■ **Text passage**:
Cloudflare provides caching, proxy, and security services for thousands of web sites, including some very popular ones like digitalocean.com, patreon.com, bitpay.com, news.ycombinator.com, medium.com, 4chan.org, yelp.com, okcupid.com, zendesk.com, uber.com, 23andme.com, curse.com, and minecraftforum.net.
For about five months, starting in September 2016, a truly awful bug in Cloudflare’s services caused private information from sites hosted by Cloudflare to be leaked to unrelated systems. Since the leaked information was merrily crawled and stored by all the major search engines, all that data became available to the entire planet.
The leaked data includes just about everything you wouldn’t want leaked, such as encryption keys, cookies, passwords, private messages from major dating sites, full messages from a well-known chat service, online password manager data, frames from adult video sites, and hotel bookings.

■ **Entries provided**:
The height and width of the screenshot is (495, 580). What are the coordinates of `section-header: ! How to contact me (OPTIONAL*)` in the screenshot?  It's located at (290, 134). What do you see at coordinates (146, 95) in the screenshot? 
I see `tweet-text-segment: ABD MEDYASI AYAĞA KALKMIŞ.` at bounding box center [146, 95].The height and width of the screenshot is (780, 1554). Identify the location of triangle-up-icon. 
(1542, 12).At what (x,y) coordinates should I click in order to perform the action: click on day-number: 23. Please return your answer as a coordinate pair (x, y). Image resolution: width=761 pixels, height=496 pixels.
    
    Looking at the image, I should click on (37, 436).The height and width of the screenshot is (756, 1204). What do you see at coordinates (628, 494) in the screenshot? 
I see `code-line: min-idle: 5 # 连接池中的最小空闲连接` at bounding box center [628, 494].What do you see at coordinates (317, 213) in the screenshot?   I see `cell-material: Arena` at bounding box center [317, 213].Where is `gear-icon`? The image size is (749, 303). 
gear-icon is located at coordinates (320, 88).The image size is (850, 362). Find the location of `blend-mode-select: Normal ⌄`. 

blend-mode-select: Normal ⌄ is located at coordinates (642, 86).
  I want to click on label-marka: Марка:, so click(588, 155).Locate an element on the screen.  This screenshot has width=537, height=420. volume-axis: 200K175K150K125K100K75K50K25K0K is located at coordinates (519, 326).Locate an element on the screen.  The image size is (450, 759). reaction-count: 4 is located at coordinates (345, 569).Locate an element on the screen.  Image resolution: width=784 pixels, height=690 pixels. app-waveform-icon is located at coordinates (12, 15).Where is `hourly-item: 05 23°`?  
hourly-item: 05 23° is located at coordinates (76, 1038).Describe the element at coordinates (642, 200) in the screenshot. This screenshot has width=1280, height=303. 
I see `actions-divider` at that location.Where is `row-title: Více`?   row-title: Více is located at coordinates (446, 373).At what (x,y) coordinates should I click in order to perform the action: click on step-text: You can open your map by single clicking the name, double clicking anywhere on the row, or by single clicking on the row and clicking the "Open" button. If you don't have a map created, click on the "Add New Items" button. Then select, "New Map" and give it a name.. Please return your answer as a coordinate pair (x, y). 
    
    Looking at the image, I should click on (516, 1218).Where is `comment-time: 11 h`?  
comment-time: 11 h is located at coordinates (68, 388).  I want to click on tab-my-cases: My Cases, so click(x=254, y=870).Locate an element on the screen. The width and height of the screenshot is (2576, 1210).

■ **Questions**:
1 – Rewrite the stretch of the Cloudflare leak passage from "Cloudflare provides caching, proxy, and" through "the entire planet.", changing "search engines" to "web crawlers".
2 – Carry the passage about the Cloudflare data leak further, picking up after its final sentence.

■ **Responses to the tasks**:
1 –
Cloudflare provides caching, proxy, and security services for thousands of web sites, including some very popular ones like digitalocean.com, patreon.com, bitpay.com, news.ycombinator.com, medium.com, 4chan.org, yelp.com, okcupid.com, zendesk.com, uber.com, 23andme.com, curse.com, and minecraftforum.net.
For about five months, starting in September 2016, a truly awful bug in Cloudflare’s services caused private information from sites hosted by Cloudflare to be leaked to unrelated systems. Since the leaked information was merrily crawled and stored by all the major web crawlers, all that data became available to the entire planet.

2 –
My initial reaction to the news of this leak was relief, because I don’t use Cloudflare for any of my (or my clients’) web sites. But I use other web sites and services that use Cloudflare, so my private information may have been leaked. Almost anyone who uses the web actively could be affected by this bug, and its fallout.
The bug itself has been fixed by Cloudflare. The major search engines are working with Cloudflare to scrub related private information from their databases. But the damage has already been done.
What should you do?
If you run any web sites or services that use Cloudflare, you should take action immediately, by invalidating all user sessions (e.g. login cookies). How this is done depends on the platform you’re using (WordPress, Joomla, etc.) You should probably recommend to your members/subscribers that they change their passwords.
If you use any of the affected sites or services, you should probably change the associated passwords. This may turn out to be overkill, but it’s difficult to know for certain.
The full extent of the damage caused by this bug remains to be seen. In the worst case scenario, malicious hackers noticed the bug when it first appeared, and proceeded to gather leaked information for months.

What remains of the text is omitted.